Non-entrepreneurial Mind Founder Characteristics That May Prevent Startup Survival
Non-entrepreneurial Mind: So much is written about the entrepreneurial mind, including by me. Much less is written on the non-entrepreneurial mind, which can be catastrophic for a new venture. My mentor, Jeffry Timmons, the late Babson Professor, wrote about it, very wisely.
He described eight tendencies of the non-entrepreneurial mind. If you are aiming to launch a startup or are associated with someone who has that intention, you might be concerned at the manifestation of any these characteristics, if you observe them.
These eight non-entrepreneurial characteristics may provide a ‘litmus test’ of those who will fail to make their venture succeed.
Eight Non-Entrepreneurial Characteristics
Here are eight characteristics of the non-entrepreneurial mind:
- Invulnerability: taking unnecessary chances or unwise risks (entrepreneurs are risk mitigators);
- Macho: showing that one is better than others (entrepreneurs avoid head-to-head competition);
- Anti-authoritarian: resenting outside authority (entrepreneurs thrive on feedback—positive and negative);
- Impulsivity: impulsiveness in decision making (entrepreneurs explore implications, pausing before action);
- Outer control: sense that external factors rule (entrepreneurs base success on their own work);
- Perfectionist: refusal to accept less (entrepreneurs are nimble and understand time and cost);
- Know it all: failure to recognize what is not known (entrepreneurs investigate and learn);
- Counter-dependency: severe independence (entrepreneurs recognize where help is needed).
Dangers of Risk Taking
These eight characteristics of the non-entrepreneurial mind tend to lead to careless risk taking. In entrepreneurship workshops, both as a participant myself, and as an MBA teacher, this list served as an easy way to assess those I could see making a go of a startup. In one workshop as a participant, I watched some fellow participants over-reach themselves in competitive activities, failing to spot their overconfidence would lead to failure. As a teacher, I encouraged every student, but I can recall individuals who always rejected fellow students’ advice, maintaining that their marketplace was one that others did not know about, and I silently expected their fictional ventures to fail.
As an MBA teacher of entrepreneurship for seven years, my approach was always to push students into their own experience. When I was asked what I expected in any student assignment, I generally answered by explaining why it was for the student to figure out, not for me to specify. I was not a math teacher. The brighter ones got the message, and as one student said in feedback on my teaching, “He provides only loose structure, challenging students to step into the role of an entrepreneur and tackle the hard work of prioritizing and project management.”

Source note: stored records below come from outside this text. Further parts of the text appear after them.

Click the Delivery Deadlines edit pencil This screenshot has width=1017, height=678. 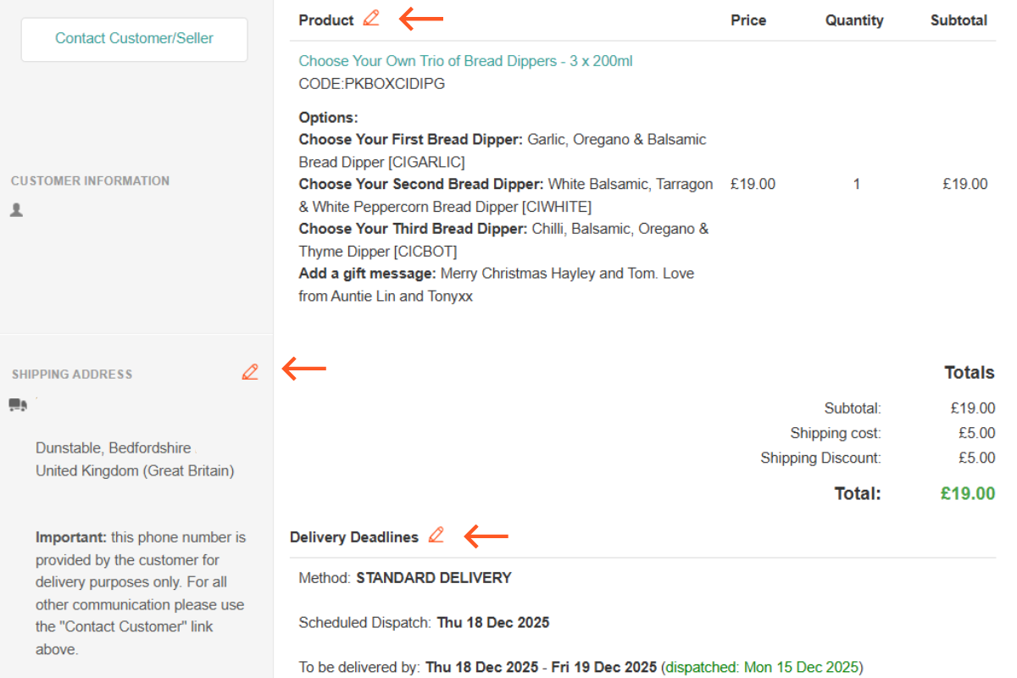[436, 536]
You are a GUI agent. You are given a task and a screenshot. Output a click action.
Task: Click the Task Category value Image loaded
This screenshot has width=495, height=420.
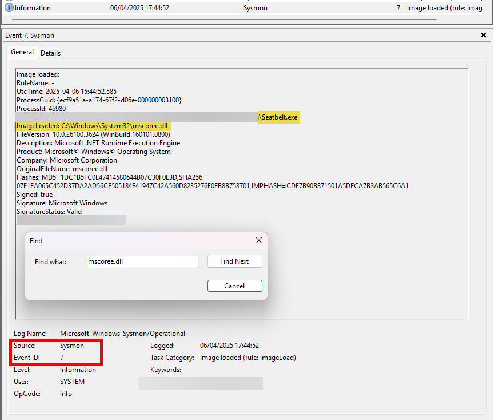(x=248, y=358)
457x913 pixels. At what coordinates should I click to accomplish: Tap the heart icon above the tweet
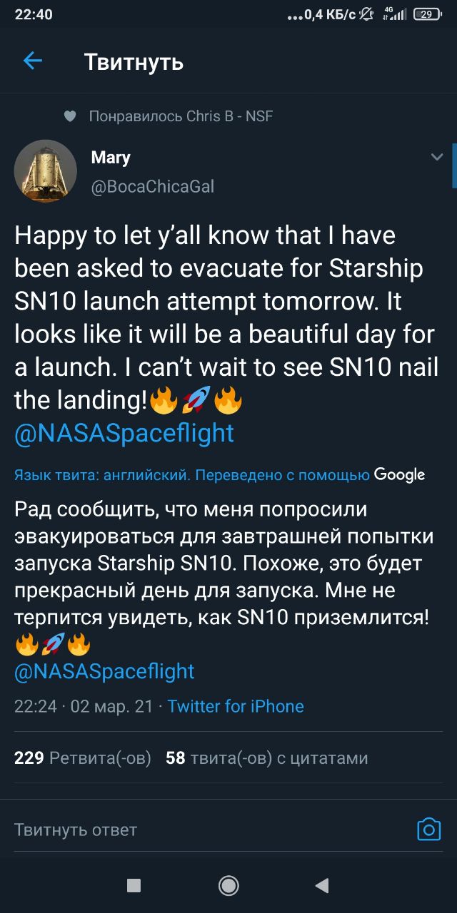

More than Half of Americans Believe they Could Start a Business
When I was doing some research on US startups, I was surprised to find that as many as 56% of American adults believe that they have the capabilities to start a business (Global Entrepreneurship Monitor 2013). I wonder how many of them have entrepreneurial minds? Maybe many rule themselves out of the game because they decide that they have non-entrepreneurial minds. Fifty-six per cent of Americans do NOT actually start a business. In fact only 0.32% of Americans do start businesses (Forbes, 2012), though 14% of working age Americans are either starting or running a business GEM Global Entrepreneurship Monitor 2015). Interesting to note: the GEM Monitor for 2018 shows that the USA is 32nd in the world on ‘entrepreneurial intentions’.
This difference—between those who think they could start a business and those who actually do—can be explained by the lack of an entrepreneurial mind. I was at a business pitch event recently, when I was struck by the fact that only one of the five pitches really demonstrated any kind of entrepreneurial mindset. Not one participant seemed to have a clear business model of how their ventures were going to satisfy customers and make money in a sustainable way. It might have been fruitful for all them to question themselves on how their behaviors would have to change to make a go of their businesses before finalizing their class assignment. There seemed to be a naïve approach to financial management and some basic accounting terminology was a foreign language to them. What was true in every case, was that the student entrepreneurs had a passion for their product, but while it’s necessary, that is simply insufficient to survive in business.